Supervised Learning¶

Definition - Supervised learning: learn from labeled examples (each input has a known “right answer”). - Algorithm generalizes to new inputs.

Regression (continuous output) - Example: predict housing price from size (Portland dataset). - Fit linear vs quadratic model → different predictions for new house (e.g. 750 sq ft). - Regression problem: predict a continuous-valued output (price as real/scalar).

Classification (discrete output) - Example: breast tumor malignant (1) vs benign (0) from tumor size. - Can extend to multi-class (0 = benign, 1/2/3 = cancer types). - Plot alternatives: malignant (X) vs benign (O) on a line; or age + tumor size in 2D with a separating line. - Real datasets use many features (clump thickness, cell size uniformity, cell shape, …). - Some problems need an infinite number of features; SVM uses a math trick so the computer need not store them all.

Recap - Supervised: every training example has a label (price, malignant/benign, …). - Regression → continuous output; classification → discrete output.

Problem type quiz - Sell count of identical items in 3 months → regression (continuous count). - Per-account hacked or not → classification (0/1 discrete labels).

Unsupervised Learning¶

Definition - Data without labels (or all same label); algorithm finds structure in data. - Opposite of supervised: no per-example “correct answer” given.

Clustering - Partition data into groups (clusters). - Applications:

Google News: cluster articles on same story (e.g.
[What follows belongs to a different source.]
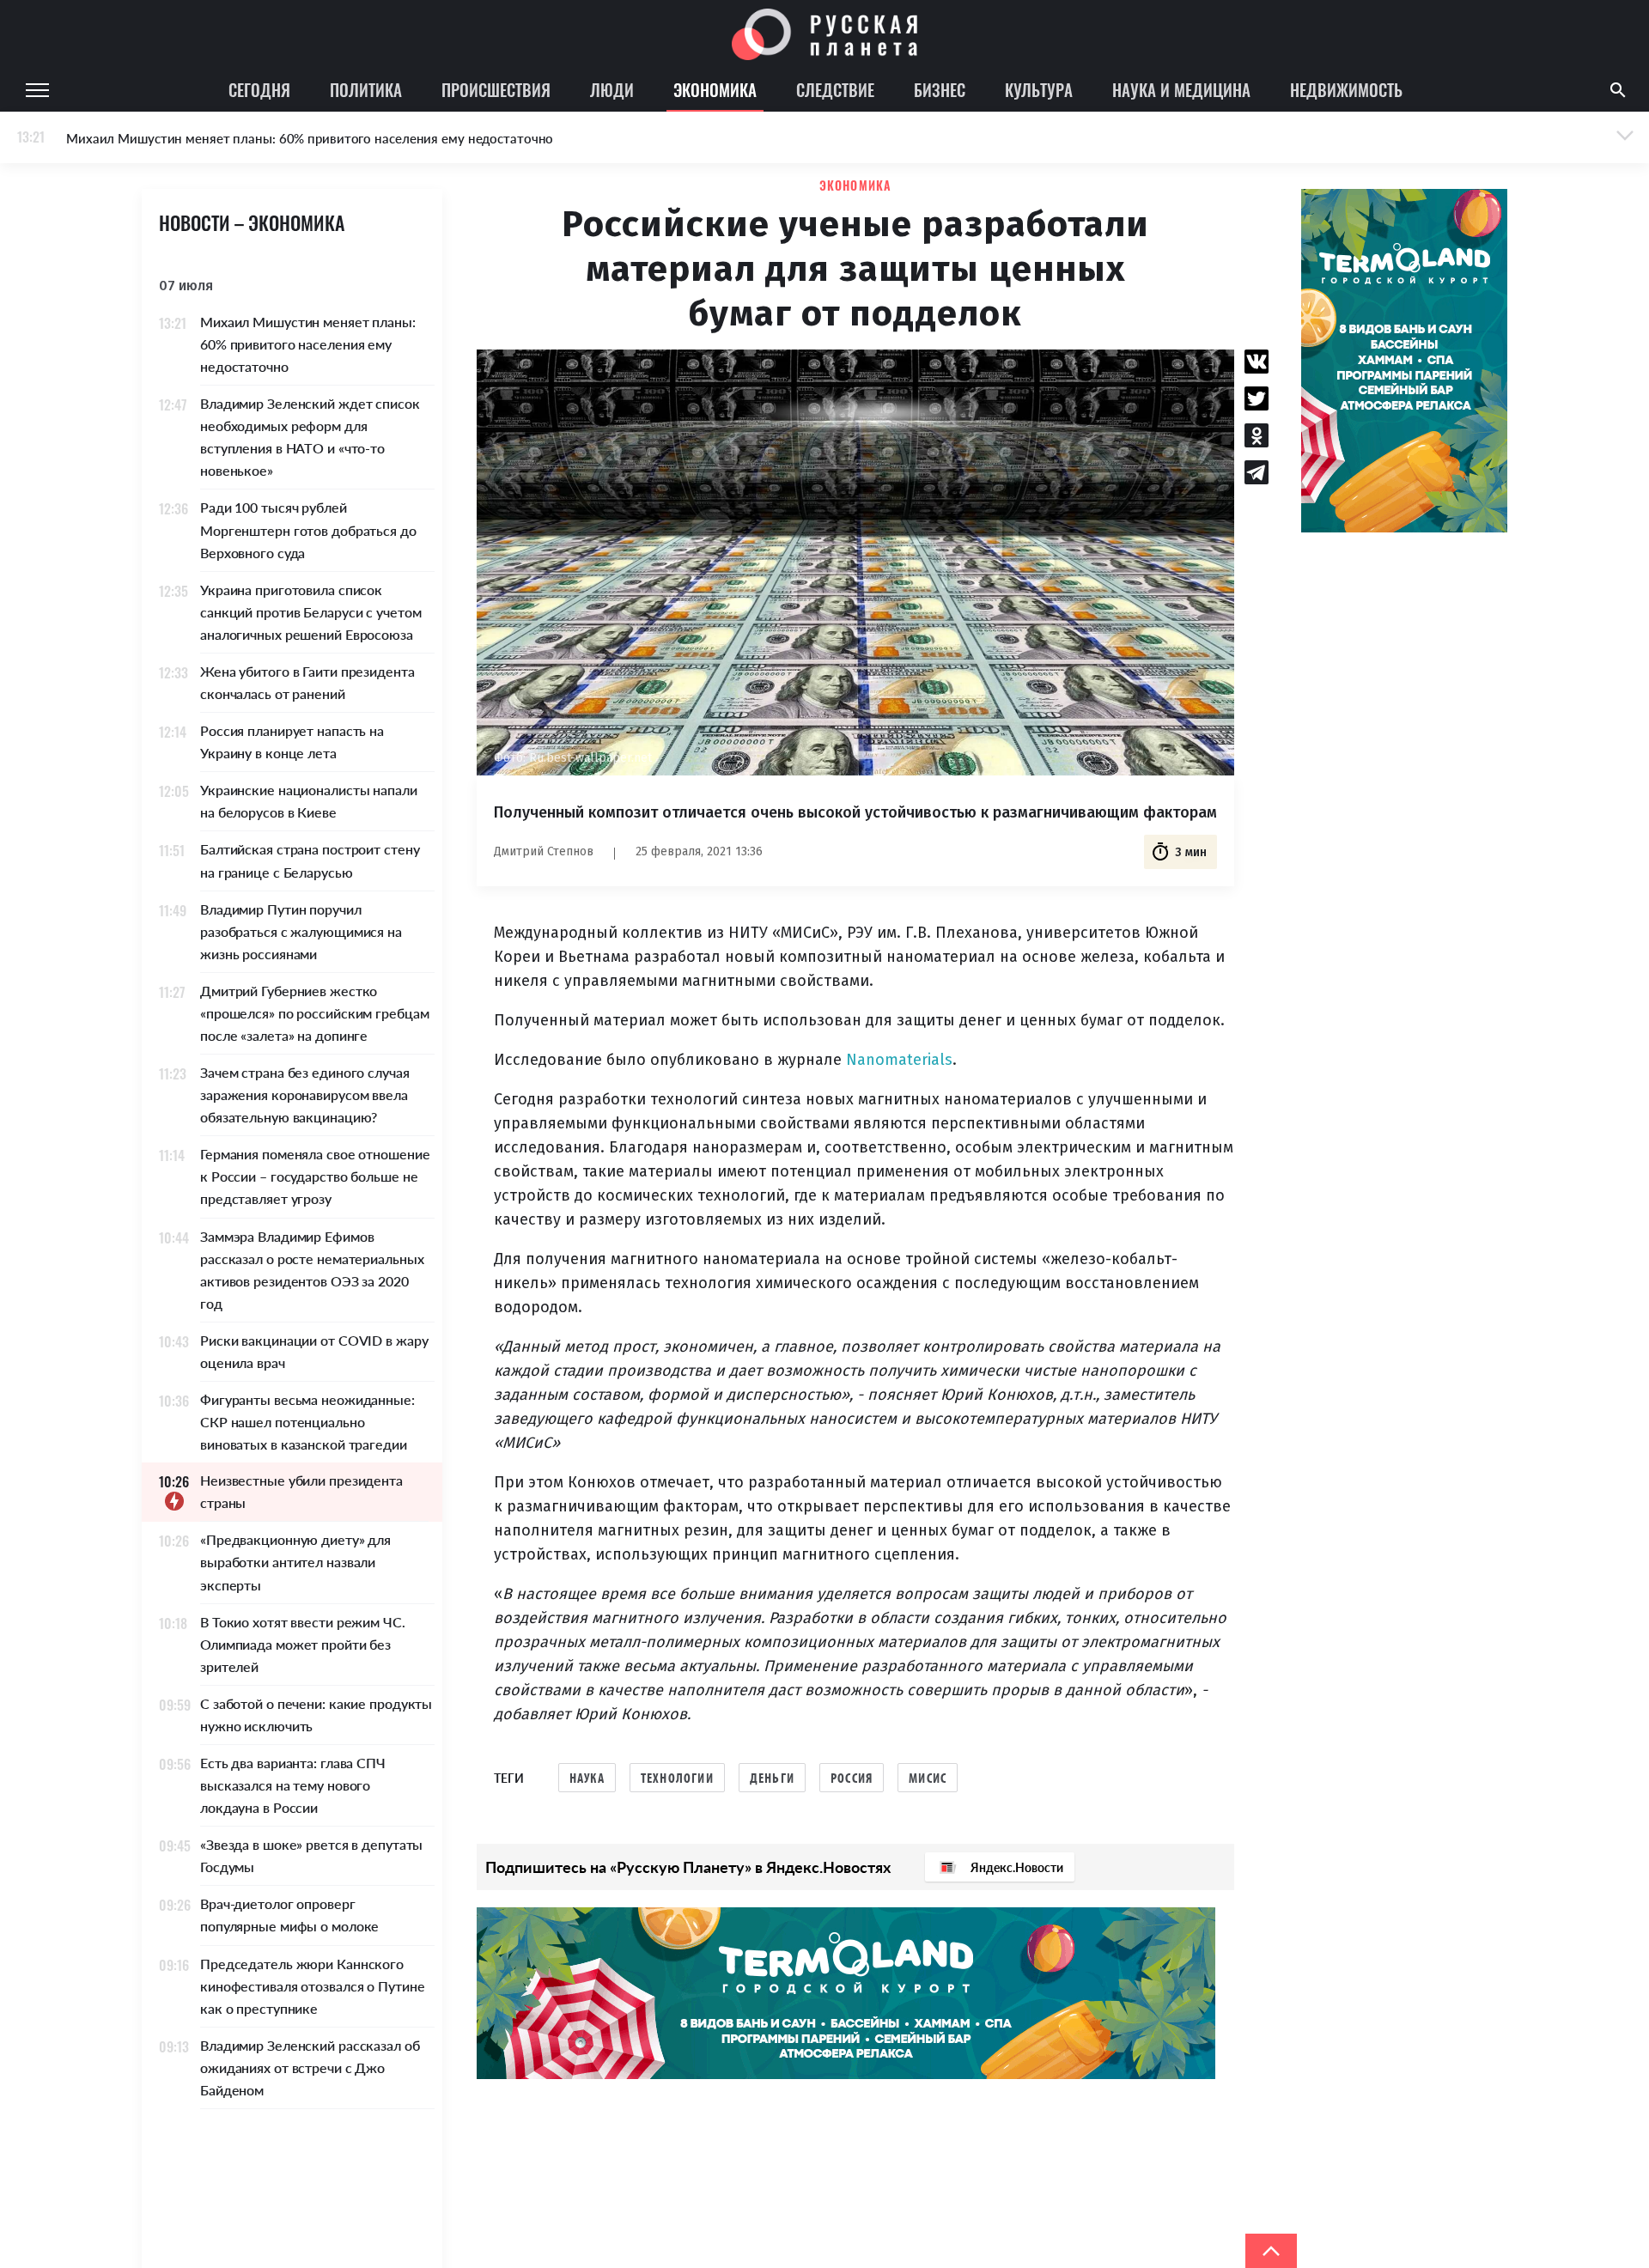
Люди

BP oil spill).

Genomics / DNA microarrays: group individuals by gene expression patterns.

Data centers: which machines work together.

Social networks: cohesive friend groups.

Market segmentation: discover customer segments from unlabeled data.

Astronomy: galaxy-formation theories from clustering.

Cocktail party problem (source separation) - Multiple speakers, two microphones → overlapping recordings. - Unsupervised algorithm separates sources (e.g. English vs Spanish counting). - Implementable in one line in Octave/Matlab (after research); prototype in Octave, port to C++/Java once working. - Silicon Valley workflow: prototype in Octave/Matlab (fast iteration, built-in linear algebra e.g. SVD).

Unsupervised vs supervised (examples) - Spam with labeled spam/non-spam → supervised. - News clustering → unsupervised. - Market segments from customer data only → unsupervised. - Diabetes yes/no (like tumor labels) → supervised.

Supervised Learning — Reference Detail¶

Housing regression setup - Input $x$ = size (sq ft); output $y$ = price ($1000s). - Training set gives $(x^{(i)}, y^{(i)})$ with correct prices. - New house $x_{\mathrm{new}}$ → predict $y_{\mathrm{new}}$ via learned function (line, polynomial, etc.).

Classification setup - Output $y \in \{0,1\}$ (benign/malignant) or $y \in \{0,1,2,3\}$ (multi-class cancer types). - 1D: tumor size only; 2D: size + patient age; high-D: clump thickness, uniformity of cell size/shape, marginal adhesion, … - Support Vector Machine: kernel trick handles very large (conceptually infinite) feature spaces without explicit storage.

Infinite features - More features → more cues for prediction. - Challenge: storing infinite feature vectors. - SVM: mathematical trick (covered later) to work in rich feature spaces efficiently.

Unsupervised Learning — Reference Detail¶

Clustering vs classification - Clustering: no labels; discover groups (e.g. news topics, customer segments). - Classification: labeled training examples required.

Cocktail party / blind source separation - $m$ microphones, $n$ speakers → mixed recordings. - Unsupervised algorithm infers separate sources (ICA-style). - Octave prototype: research distilled to short code; production often reimplemented in C++/Java after validation.

When to use which - Labeled outcomes (price, spam, disease) → supervised. - Structure discovery only (segments, article groups, gene types) → unsupervised.